Her coven sometimes worked naked, and sometimes wore robes and hoods. They also made use of masks, representing various animals; a practice that was found in some of the old European covens. Each initiate took an oath of allegiance to the deities of the coven in an old ceremonial posture, kneeling with one hand on the crown of the head and the other beneath the sole of one foot. A new name was given to the initiate, together with a talisman to wear, and a cord known as ’The Witches’ Garter’.
Incense was used freely in the ceremonies, and sometimes infusions of herbs were prepared and drunk. An invocation of the Four Elements, earth, water, air, and fire, also had a place in the ritual.
Pictures of Pan’s altar in Rosaleen Norton’s flat showed it decorated with stag’s antlers and pine cones, and bearing candles, incense, ritual vessels, and a spray of green leaves in a vase. Miss Norton, slim, dark and attractive, was posed beside it.
Witchcraft was in the Australian news again in 1961, when another coven led by Anton Miles was described and pictured in the press. Miles was stated to be an Englishman, who had come to Australia after travelling in Asia and the Middle East, where he had studied magic and the occult. In 1959, according to Miles, he had been initiated as a witch while on a visit to Britain, in a coven that met in the Watford area, north of London. He returned to Australia, and started his own cult in Sydney.
His coven danced in the nude round a candle-lit altar. Wine and cakes, as symbols of the gifts of Nature, were placed on the altar, and incense was burned. Music was provided by a record player as an accompaniment to the dancing. The object of the rites was to bring the participants into harmony with Nature. The male aspect of Nature was called Pan, and the female Diana.
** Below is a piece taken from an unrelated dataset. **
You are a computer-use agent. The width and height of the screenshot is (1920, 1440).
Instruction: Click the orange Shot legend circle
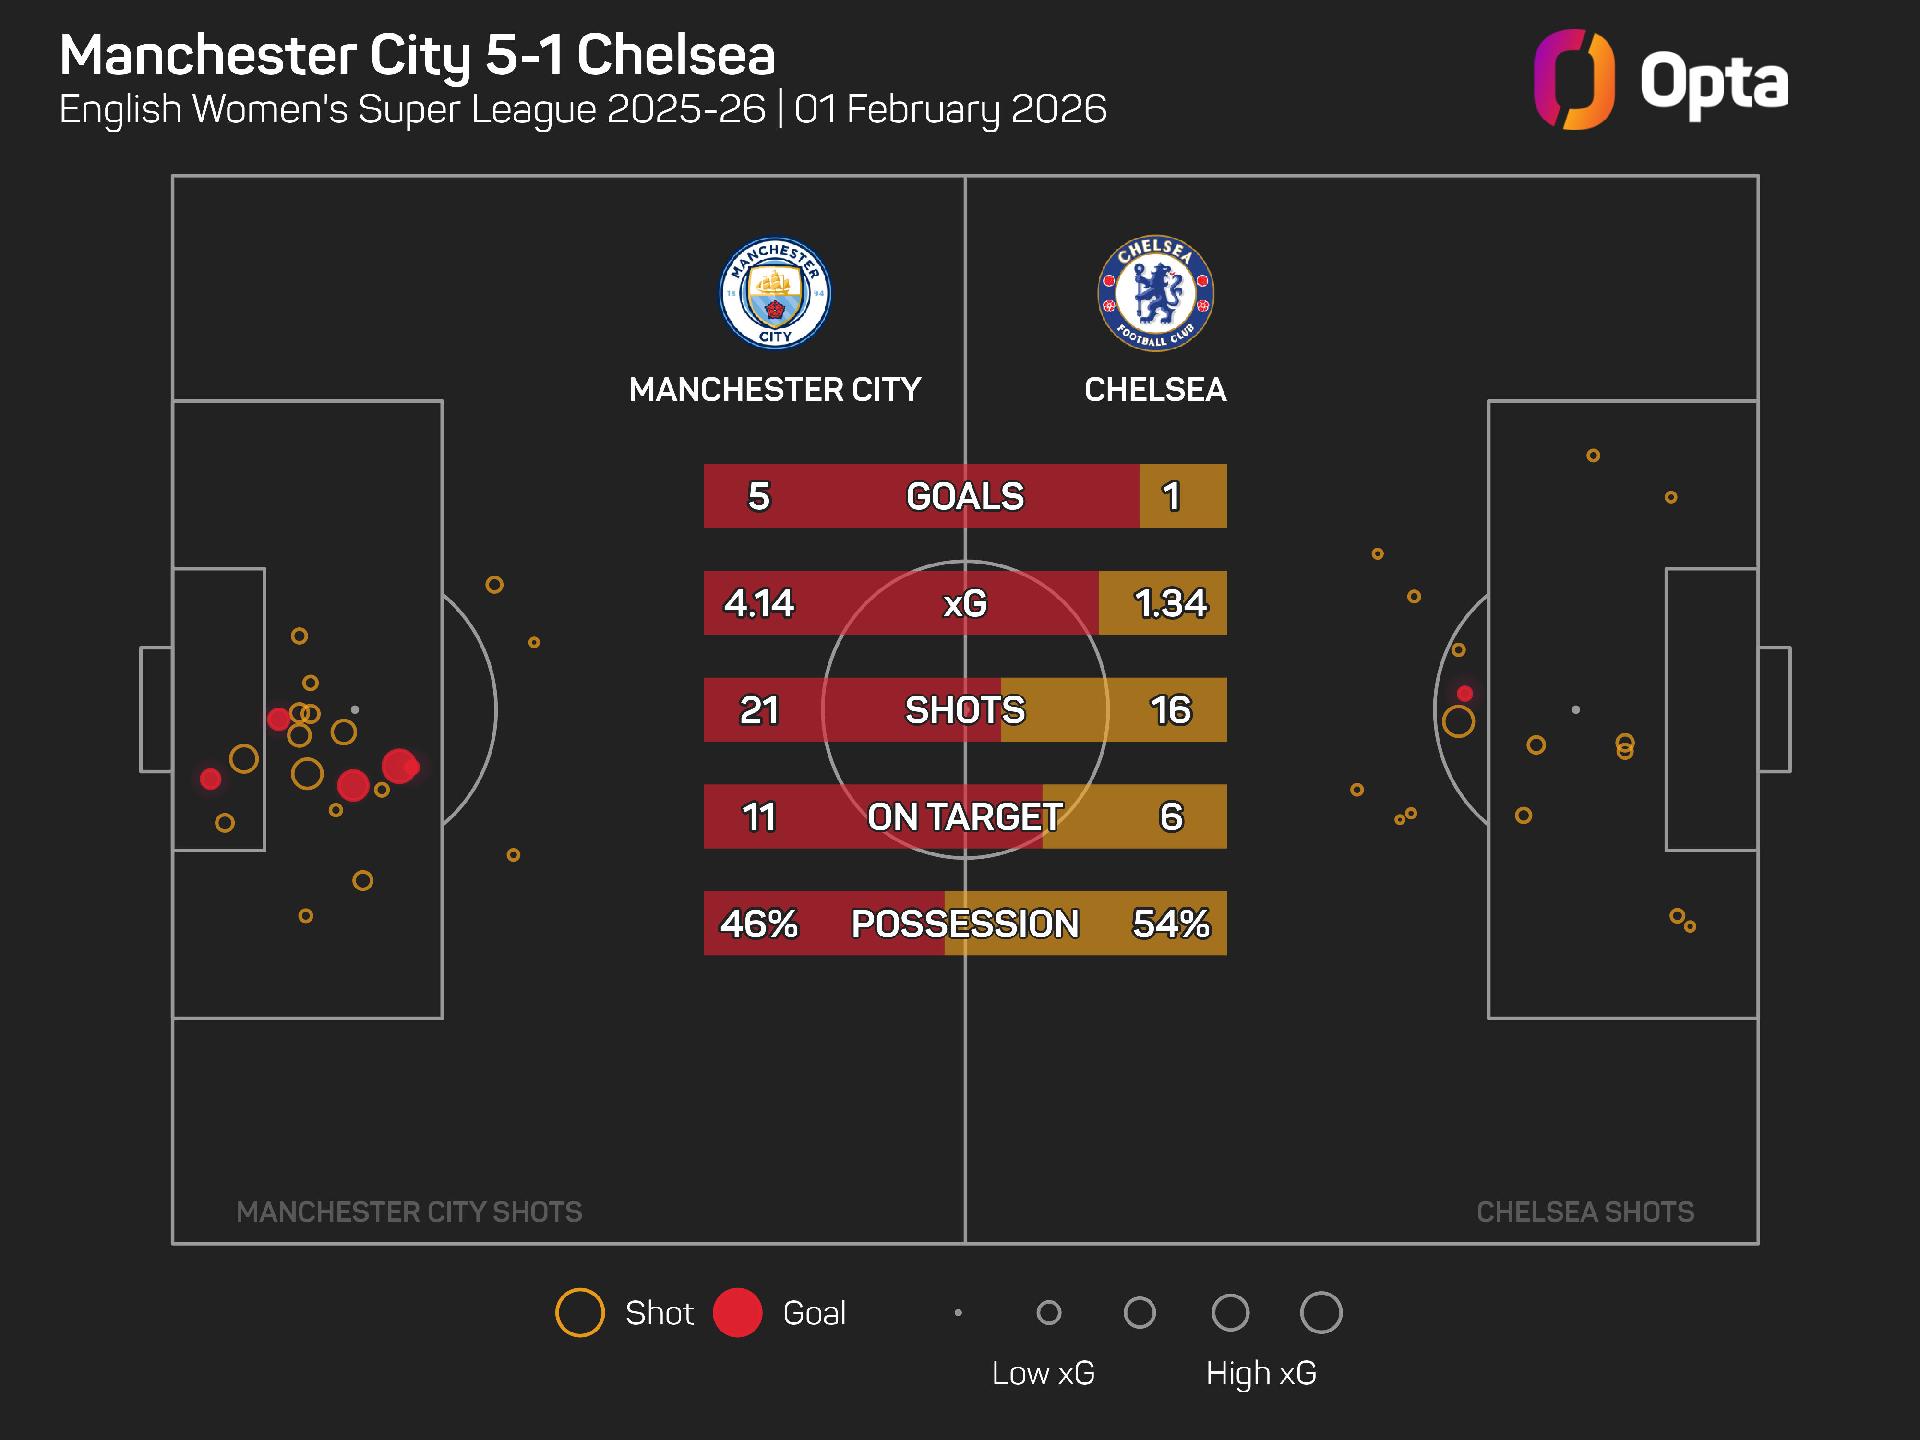coord(580,1313)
This coven practised a kind of pagan marriage ceremony, called a ’pairing rite’, in which a man and a girl, both nude within the magic circle, would leap hand in hand over a broomstick, which was held by two other members of the coven.
Anton Miles admitted that his rites were newly imported into Australia; but Rosaleen Norton and her associates claimed that their basic rituals had come to Australia in the nineteenth century, with early immigrants from the country districts of England.